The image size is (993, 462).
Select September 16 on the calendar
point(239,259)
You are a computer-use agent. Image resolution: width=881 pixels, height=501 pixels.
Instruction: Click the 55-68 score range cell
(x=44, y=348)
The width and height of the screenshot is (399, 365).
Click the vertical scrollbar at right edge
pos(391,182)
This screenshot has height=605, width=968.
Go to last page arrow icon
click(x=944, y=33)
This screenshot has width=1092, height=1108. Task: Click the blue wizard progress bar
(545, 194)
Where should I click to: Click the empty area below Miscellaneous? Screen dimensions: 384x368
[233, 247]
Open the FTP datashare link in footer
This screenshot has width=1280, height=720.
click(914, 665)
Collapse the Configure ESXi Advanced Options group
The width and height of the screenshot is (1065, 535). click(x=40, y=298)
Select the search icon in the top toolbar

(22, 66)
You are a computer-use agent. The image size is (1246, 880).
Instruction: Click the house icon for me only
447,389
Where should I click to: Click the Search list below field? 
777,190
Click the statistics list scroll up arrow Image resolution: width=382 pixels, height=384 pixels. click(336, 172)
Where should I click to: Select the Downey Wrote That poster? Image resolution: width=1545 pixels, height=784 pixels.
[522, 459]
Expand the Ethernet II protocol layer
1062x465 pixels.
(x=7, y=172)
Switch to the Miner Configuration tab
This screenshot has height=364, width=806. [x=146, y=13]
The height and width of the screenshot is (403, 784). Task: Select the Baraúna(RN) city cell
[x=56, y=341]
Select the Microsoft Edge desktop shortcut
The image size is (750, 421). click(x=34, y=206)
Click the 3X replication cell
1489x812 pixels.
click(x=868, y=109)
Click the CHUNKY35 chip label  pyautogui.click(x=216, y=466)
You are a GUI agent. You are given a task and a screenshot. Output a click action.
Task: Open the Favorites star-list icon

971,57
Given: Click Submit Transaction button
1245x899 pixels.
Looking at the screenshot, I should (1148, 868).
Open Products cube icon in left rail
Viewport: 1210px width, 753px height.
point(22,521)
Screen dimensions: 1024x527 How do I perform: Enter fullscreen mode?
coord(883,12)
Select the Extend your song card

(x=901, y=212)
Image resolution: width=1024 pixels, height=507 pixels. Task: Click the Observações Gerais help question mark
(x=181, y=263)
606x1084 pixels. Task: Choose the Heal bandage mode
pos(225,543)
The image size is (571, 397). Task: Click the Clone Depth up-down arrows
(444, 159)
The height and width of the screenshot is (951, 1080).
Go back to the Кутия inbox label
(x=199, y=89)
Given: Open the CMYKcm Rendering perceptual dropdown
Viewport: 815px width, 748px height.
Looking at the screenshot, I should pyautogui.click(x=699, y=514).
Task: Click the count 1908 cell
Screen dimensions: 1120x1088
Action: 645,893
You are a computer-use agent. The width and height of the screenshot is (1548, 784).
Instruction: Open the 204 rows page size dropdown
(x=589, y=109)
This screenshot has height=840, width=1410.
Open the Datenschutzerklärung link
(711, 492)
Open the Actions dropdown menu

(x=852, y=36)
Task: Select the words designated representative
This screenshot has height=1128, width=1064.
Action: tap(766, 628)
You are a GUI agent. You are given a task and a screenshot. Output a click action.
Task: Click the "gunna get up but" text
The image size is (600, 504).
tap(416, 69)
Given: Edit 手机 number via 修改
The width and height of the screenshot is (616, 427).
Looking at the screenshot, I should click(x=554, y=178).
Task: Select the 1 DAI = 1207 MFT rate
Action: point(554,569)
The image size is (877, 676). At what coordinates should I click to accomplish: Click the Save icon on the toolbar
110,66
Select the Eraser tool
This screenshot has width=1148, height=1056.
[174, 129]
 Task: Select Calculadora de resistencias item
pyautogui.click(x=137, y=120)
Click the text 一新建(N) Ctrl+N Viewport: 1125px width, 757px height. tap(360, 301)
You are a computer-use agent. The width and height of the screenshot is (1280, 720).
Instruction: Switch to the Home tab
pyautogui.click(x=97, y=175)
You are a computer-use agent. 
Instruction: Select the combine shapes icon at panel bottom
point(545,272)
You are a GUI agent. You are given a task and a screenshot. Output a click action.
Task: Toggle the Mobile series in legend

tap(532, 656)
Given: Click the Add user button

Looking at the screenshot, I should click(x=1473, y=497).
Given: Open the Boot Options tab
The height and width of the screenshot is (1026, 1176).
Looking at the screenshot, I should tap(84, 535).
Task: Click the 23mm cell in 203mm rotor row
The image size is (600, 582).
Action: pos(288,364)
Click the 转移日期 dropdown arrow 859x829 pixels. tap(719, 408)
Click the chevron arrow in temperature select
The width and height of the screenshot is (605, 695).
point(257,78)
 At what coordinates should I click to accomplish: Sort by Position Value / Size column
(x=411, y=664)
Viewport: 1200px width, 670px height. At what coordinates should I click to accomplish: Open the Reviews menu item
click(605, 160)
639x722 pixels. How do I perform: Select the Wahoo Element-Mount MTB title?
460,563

- - -

■ Task requirements ■
Word for word, transcribe the complete listing.

■ Exercise answer ■
The image size is (993, 462).
Select September 16 on the calendar
point(239,259)
You are a computer-use agent. Image resolution: width=881 pixels, height=501 pixels.
Instruction: Click the 55-68 score range cell
(x=44, y=348)
The width and height of the screenshot is (399, 365).
Click the vertical scrollbar at right edge
pos(391,182)
This screenshot has height=605, width=968.
Go to last page arrow icon
click(x=944, y=33)
This screenshot has width=1092, height=1108. Task: Click the blue wizard progress bar
(545, 194)
Where should I click to: Click the empty area below Miscellaneous? Screen dimensions: 384x368
[233, 247]
Open the FTP datashare link in footer
This screenshot has width=1280, height=720.
click(914, 665)
Collapse the Configure ESXi Advanced Options group
The width and height of the screenshot is (1065, 535). click(x=40, y=298)
Select the search icon in the top toolbar

(22, 66)
You are a computer-use agent. The image size is (1246, 880).
Instruction: Click the house icon for me only
447,389
Where should I click to: Click the Search list below field? 
777,190
Click the statistics list scroll up arrow Image resolution: width=382 pixels, height=384 pixels. click(336, 172)
Where should I click to: Select the Downey Wrote That poster? Image resolution: width=1545 pixels, height=784 pixels.
[522, 459]
Expand the Ethernet II protocol layer
1062x465 pixels.
(x=7, y=172)
Switch to the Miner Configuration tab
This screenshot has height=364, width=806. [x=146, y=13]
The height and width of the screenshot is (403, 784). Task: Select the Baraúna(RN) city cell
[x=56, y=341]
Select the Microsoft Edge desktop shortcut
The image size is (750, 421). click(x=34, y=206)
Click the 3X replication cell
1489x812 pixels.
click(x=868, y=109)
Click the CHUNKY35 chip label  pyautogui.click(x=216, y=466)
You are a GUI agent. You are given a task and a screenshot. Output a click action.
Task: Open the Favorites star-list icon

971,57
Given: Click Submit Transaction button
1245x899 pixels.
Looking at the screenshot, I should (1148, 868).
Open Products cube icon in left rail
Viewport: 1210px width, 753px height.
point(22,521)
Screen dimensions: 1024x527 How do I perform: Enter fullscreen mode?
coord(883,12)
Select the Extend your song card

(x=901, y=212)
Image resolution: width=1024 pixels, height=507 pixels. Task: Click the Observações Gerais help question mark
(x=181, y=263)
606x1084 pixels. Task: Choose the Heal bandage mode
pos(225,543)
The image size is (571, 397). Task: Click the Clone Depth up-down arrows
(444, 159)
The height and width of the screenshot is (951, 1080).
Go back to the Кутия inbox label
(x=199, y=89)
Given: Open the CMYKcm Rendering perceptual dropdown
Viewport: 815px width, 748px height.
Looking at the screenshot, I should pyautogui.click(x=699, y=514).
Task: Click the count 1908 cell
Screen dimensions: 1120x1088
Action: 645,893
You are a computer-use agent. The width and height of the screenshot is (1548, 784).
Instruction: Open the 204 rows page size dropdown
(x=589, y=109)
This screenshot has height=840, width=1410.
Open the Datenschutzerklärung link
(711, 492)
Open the Actions dropdown menu

(x=852, y=36)
Task: Select the words designated representative
This screenshot has height=1128, width=1064.
Action: tap(766, 628)
You are a GUI agent. You are given a task and a screenshot. Output a click action.
Task: Click the "gunna get up but" text
The image size is (600, 504).
tap(416, 69)
Given: Edit 手机 number via 修改
The width and height of the screenshot is (616, 427).
Looking at the screenshot, I should click(x=554, y=178).
Task: Select the 1 DAI = 1207 MFT rate
Action: point(554,569)
The image size is (877, 676). At what coordinates should I click to accomplish: Click the Save icon on the toolbar
110,66
Select the Eraser tool
This screenshot has width=1148, height=1056.
[174, 129]
 Task: Select Calculadora de resistencias item
pyautogui.click(x=137, y=120)
Click the text 一新建(N) Ctrl+N Viewport: 1125px width, 757px height. tap(360, 301)
You are a computer-use agent. The width and height of the screenshot is (1280, 720).
Instruction: Switch to the Home tab
pyautogui.click(x=97, y=175)
You are a computer-use agent. 
Instruction: Select the combine shapes icon at panel bottom
point(545,272)
You are a GUI agent. You are given a task and a screenshot. Output a click action.
Task: Toggle the Mobile series in legend

tap(532, 656)
Given: Click the Add user button

Looking at the screenshot, I should click(x=1473, y=497).
Given: Open the Boot Options tab
The height and width of the screenshot is (1026, 1176).
Looking at the screenshot, I should tap(84, 535).
Task: Click the 23mm cell in 203mm rotor row
The image size is (600, 582).
Action: pos(288,364)
Click the 转移日期 dropdown arrow 859x829 pixels. tap(719, 408)
Click the chevron arrow in temperature select
The width and height of the screenshot is (605, 695).
point(257,78)
 At what coordinates should I click to accomplish: Sort by Position Value / Size column
(x=411, y=664)
Viewport: 1200px width, 670px height. At what coordinates should I click to accomplish: Open the Reviews menu item
click(605, 160)
639x722 pixels. How do I perform: Select the Wahoo Element-Mount MTB title?
460,563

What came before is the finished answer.